Home » News » New York’s Proposed Urban Toll Project in 2024 Sparks Controversy with Yellow Taxis and Neighboring New Jersey

New York’s Proposed Urban Toll Project in 2024 Sparks Controversy with Yellow Taxis and Neighboring New Jersey

Megacity of millions of inhabitants with dantesque car traffic, New York wants to introduce an urban toll like London, but this tax project in 2024 provokes the anger of the famous yellow taxis and the neighboring state of New Jersey.

The objective of this tax which would be levied at the entrance to the center of Manhattan, one of the five boroughs of New York, is threefold: unclog the main avenues that irrigate the island from north to south, improve the air quality of the Big Apple and financially bail out the metro network in poor condition.

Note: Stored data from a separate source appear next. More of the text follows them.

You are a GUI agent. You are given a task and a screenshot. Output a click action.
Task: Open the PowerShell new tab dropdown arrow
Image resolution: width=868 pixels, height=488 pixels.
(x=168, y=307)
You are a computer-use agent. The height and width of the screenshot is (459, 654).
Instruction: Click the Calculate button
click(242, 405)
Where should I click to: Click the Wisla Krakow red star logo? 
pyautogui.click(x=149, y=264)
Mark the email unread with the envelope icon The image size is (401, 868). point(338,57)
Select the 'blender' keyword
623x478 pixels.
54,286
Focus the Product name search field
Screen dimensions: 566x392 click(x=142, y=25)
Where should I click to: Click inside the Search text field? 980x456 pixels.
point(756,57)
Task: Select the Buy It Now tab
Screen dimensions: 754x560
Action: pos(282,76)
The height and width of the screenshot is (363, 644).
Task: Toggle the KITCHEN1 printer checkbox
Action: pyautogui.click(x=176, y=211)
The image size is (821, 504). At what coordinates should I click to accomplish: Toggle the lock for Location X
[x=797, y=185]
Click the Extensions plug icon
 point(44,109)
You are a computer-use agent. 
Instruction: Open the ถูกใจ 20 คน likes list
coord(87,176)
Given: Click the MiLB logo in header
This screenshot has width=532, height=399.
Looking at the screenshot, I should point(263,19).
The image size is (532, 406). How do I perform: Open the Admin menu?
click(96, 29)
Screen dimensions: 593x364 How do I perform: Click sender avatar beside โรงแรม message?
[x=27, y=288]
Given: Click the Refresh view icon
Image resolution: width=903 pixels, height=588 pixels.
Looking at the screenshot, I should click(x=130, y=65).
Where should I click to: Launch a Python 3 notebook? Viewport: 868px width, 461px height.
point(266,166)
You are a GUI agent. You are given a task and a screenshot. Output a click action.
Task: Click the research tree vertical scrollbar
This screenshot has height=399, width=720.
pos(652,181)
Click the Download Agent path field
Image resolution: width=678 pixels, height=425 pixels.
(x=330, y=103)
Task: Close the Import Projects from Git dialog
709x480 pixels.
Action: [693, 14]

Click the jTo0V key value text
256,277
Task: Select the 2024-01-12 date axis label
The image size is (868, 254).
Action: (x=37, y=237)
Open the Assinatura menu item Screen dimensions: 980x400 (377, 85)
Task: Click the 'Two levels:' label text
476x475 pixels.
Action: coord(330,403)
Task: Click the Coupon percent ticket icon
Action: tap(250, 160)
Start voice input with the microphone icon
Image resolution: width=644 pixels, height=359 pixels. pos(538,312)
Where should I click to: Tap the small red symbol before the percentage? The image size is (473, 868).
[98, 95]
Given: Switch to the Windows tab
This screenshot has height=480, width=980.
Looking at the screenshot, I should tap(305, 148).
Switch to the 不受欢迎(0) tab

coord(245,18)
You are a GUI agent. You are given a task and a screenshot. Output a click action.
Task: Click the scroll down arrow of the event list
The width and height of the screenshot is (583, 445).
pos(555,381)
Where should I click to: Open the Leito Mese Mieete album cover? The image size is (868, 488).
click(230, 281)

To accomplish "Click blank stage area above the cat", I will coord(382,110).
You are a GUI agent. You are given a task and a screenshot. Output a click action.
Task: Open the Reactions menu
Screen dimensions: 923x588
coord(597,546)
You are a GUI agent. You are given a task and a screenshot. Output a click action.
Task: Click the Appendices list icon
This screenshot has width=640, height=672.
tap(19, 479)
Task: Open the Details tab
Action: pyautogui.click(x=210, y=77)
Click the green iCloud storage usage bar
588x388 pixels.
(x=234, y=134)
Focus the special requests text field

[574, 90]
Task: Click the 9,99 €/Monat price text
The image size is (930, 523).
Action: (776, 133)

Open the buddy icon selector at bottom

Establishing “a tax against traffic jams is a historic opportunity”, rejoices John McCarthy, spokesperson for the Metropolitan Transportation Authority (MTA), the public operator of the New York subway and trains in the greater suburbs. Nearly nine million souls populate the city of New York, to which must be added the millions of inhabitants of the counties of the suburbs north and east and New Jersey across the Hudson River.

About $20 per day

This congestion charge of 17 to 23 dollars a dayat the entrance to 60th Street in Manhattan (knowing that there are already some on all the highways that surround the megalopolis) should come into force in the spring of 2024 but it is strongly contested. Some 21,000 New York taxi drivers – whose yellow cars have made the city’s legend – are up against the measure: the president of their union, Bhairavi Desai, believes that the tax will sign the death warrant for certain taxis already brought to their knees by the pandemic and competition from VTCs like Uber. Like Wein Chin, 55, who came from Burma in 1987 and who, with his 300 or 400 dollars a week, told AFP that he feared not “survive with a loan to pay and a family to feed”.

Faced with discontent, officials have proposed tariffs arranged for the lowest incomesin a city already hit by runaway inflation. Urban toll would affect 700,000 cars, vans and trucks per day and would allow, according to its promoters, to reduce daily traffic by 10% and therefore CO2 emissions. New York officials cite environmental studies made in London, which has long had a congestion charge: polluting emissions there have fallen by 20%.

“We know that car pollution is a major factor in the climate crisis which is damaging the planet and our healthsummarizes Tim Donaghy of Greenpeace for whom giving up the car for public transport goes in the direction of history.

All Winners

“Everyone is a winner, traffic and the environment”, also insists Danny Pearlstein, from a group of public transport users, the Riders Alliance. Especially since the MTA, which manages the metro, with its sprawling network but with infrastructure in poor condition, has estimated the windfall it could draw from the urban toll at one billion dollars a year.

The project dates back to 2007 when billionaire Michael Bloomberg was mayor of New York. But the municipality and its legislature did not come to an agreement until 2019 under the mandate of the very left-wing mayor at the time, Bill de Blasio, predecessor of the current city councilor Eric Adams, a former police captain in grip.

The federal government gave the go-ahead in June for implementation next spring. in a city classified rather on the left and with social and environmental concerns. But New Jersey, a popular border state and Manhattan dormitory suburb, challenge in court this future new urban toll considering that it will weigh on the professionals who use the already paying bridges and tunnels every day to cross the Hudson River.

Still, New York State Governor Kathy Hochul has pledged to make the congestion and pollution tax a reality in the spring.